La SMIT a très récemment lancé un Appel à Manifestation d’Intérêt (AMI) pour la région Dakhla-Oued Ed-Dahab.
Ouvert du 18 février au 30 mars 2026, ce dispositif assure, d’après la SMIT, un «accompagnement stratégique, appui financier et ingénierie sur mesure» pour mettre en valeur des projets innovants à Dakhla, territoire d’exception, entre lagune, dunes et Atlantique. Mais encore, s’agit-il d’un véritable tournant dans la manière d’investir à Dakhla, déjà sous pression?

Toutefois, cette attractivité a évidemment un coût. Pression foncière accrue. Risques de banalisation architecturale. Fragilité écologique. Infrastructures encore incomplètes. Modèle économique saisonnier. Dépendance à une clientèle européenne spécifique, particulièrement dans le segment des sports de glisse.
Du coup, dans ce contexte, l’AMI de la SMIT ne peut se contenter d’attirer plus de projets. Il doit attirer mieux. C’est d’ailleurs l’objet annoncé par la SMIT.

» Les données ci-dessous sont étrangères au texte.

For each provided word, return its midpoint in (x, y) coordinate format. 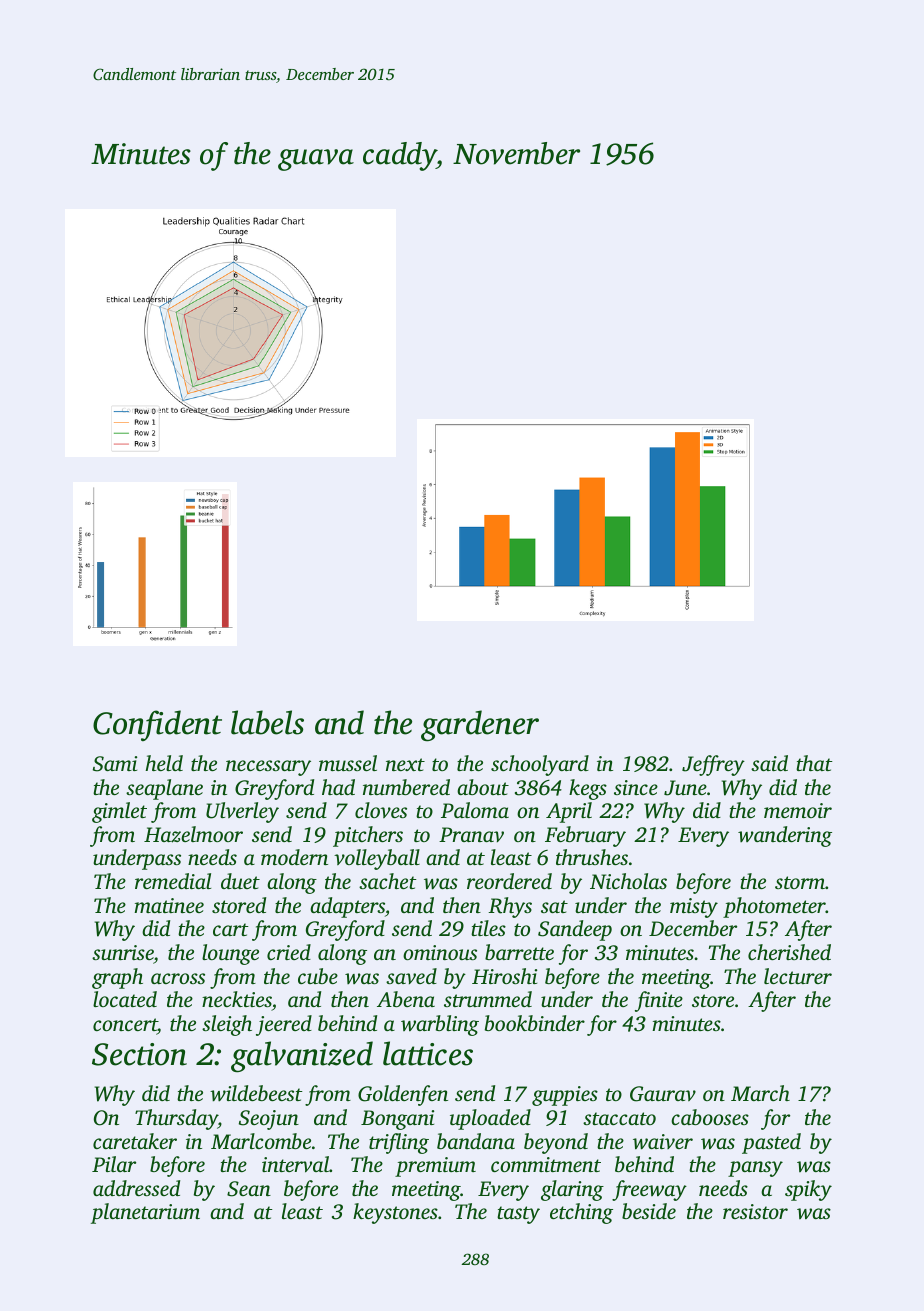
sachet (387, 881)
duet (240, 881)
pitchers (368, 836)
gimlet (119, 812)
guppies (565, 1096)
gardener (480, 726)
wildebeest (256, 1093)
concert (125, 1024)
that (814, 763)
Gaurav (663, 1094)
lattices (428, 1053)
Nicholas (628, 881)
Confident (157, 725)
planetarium (145, 1213)
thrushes (592, 857)
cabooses (710, 1117)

Mieux. L’intérêt de cet AMI réside moins dans l’appel lui-même que dans un accompagnement sur-mesure au niveau de l’ingénierie personnalisée, l’appui au montage financier, la facilitation administrative et l’alignement stratégique avec les priorités nationales.

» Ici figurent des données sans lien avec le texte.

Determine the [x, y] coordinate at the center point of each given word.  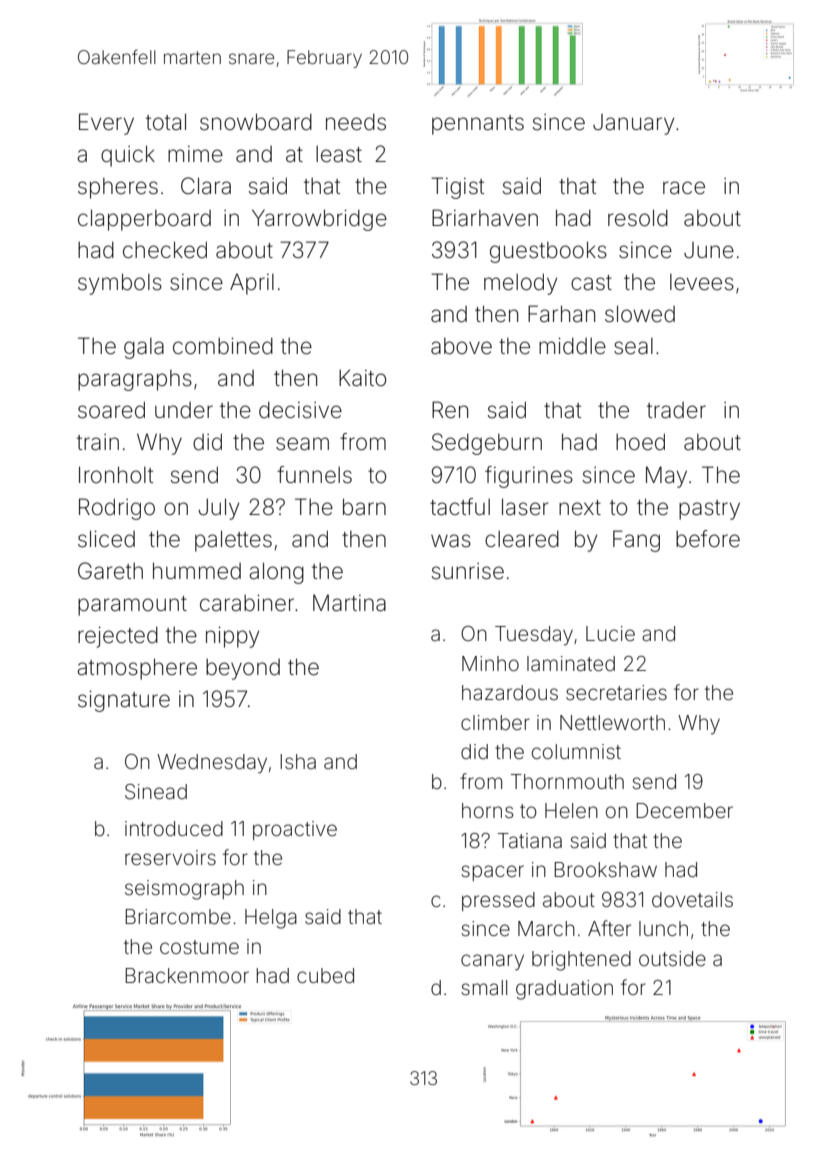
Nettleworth [612, 722]
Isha [298, 761]
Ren [450, 410]
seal [633, 346]
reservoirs [170, 857]
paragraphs [135, 380]
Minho [490, 663]
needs [356, 122]
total [166, 122]
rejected [118, 637]
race [684, 188]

Apparement, la SMIT affirme vouloir dépasser la logique foncière pour privilégier la cohérence d’impact. Autrement dit : sélectionner des projets capables de structurer durablement le territoire plutôt que de l’occuper.
Cette évolution est du moins importante. Dakhla ne peut pas reproduire les erreurs de stations balnéaires surconstruites ailleurs. Elle est appelée à inventer un modèle adapté à son écosystème fragile et à son éloignement géographique.
Si l’AMI est cohérent avec les ambitions nationales, certains professionnels de la région pensent qu’il devrait privilégier l’hôtellerie à faible empreinte. Des unités limitées en capacité, intégrées au paysage, utilisant des matériaux locaux, optimisant l’énergie et l’eau.
Pas des volumes importés, ni des copies génériques d’écolodges internationaux.
Ils privilégient également des centres de recherche sur les écosystèmes marins, hubs de sports nautiques structurés, tourisme scientifique, observatoires environnementaux ouverts au public.
En même temps, les chaînes de valeur locales devraient, toujours selon eux, comporter des projets intégrant pêche artisanale, gastronomie territoriale, artisanat saharien, circuits courts.
« Un AMI crédible doit exiger un pourcentage raisonnable d’intégration locale », explique un investisseur. Il ajoute qu’il faudrait, avant tout, envisager la mise en place d’infrastructures intelligentes, telles des « centres de formation aux métiers du tourisme durable. Plateformes logistiques pour produits halieutiques premium.
Espaces culturels ancrés dans l’identité saharienne contemporaine ».
En revanche, les projets purement spéculatifs, les résidences touristiques sans programmation claire ou les concepts lifestyle déconnectés du territoire devraient être écartés.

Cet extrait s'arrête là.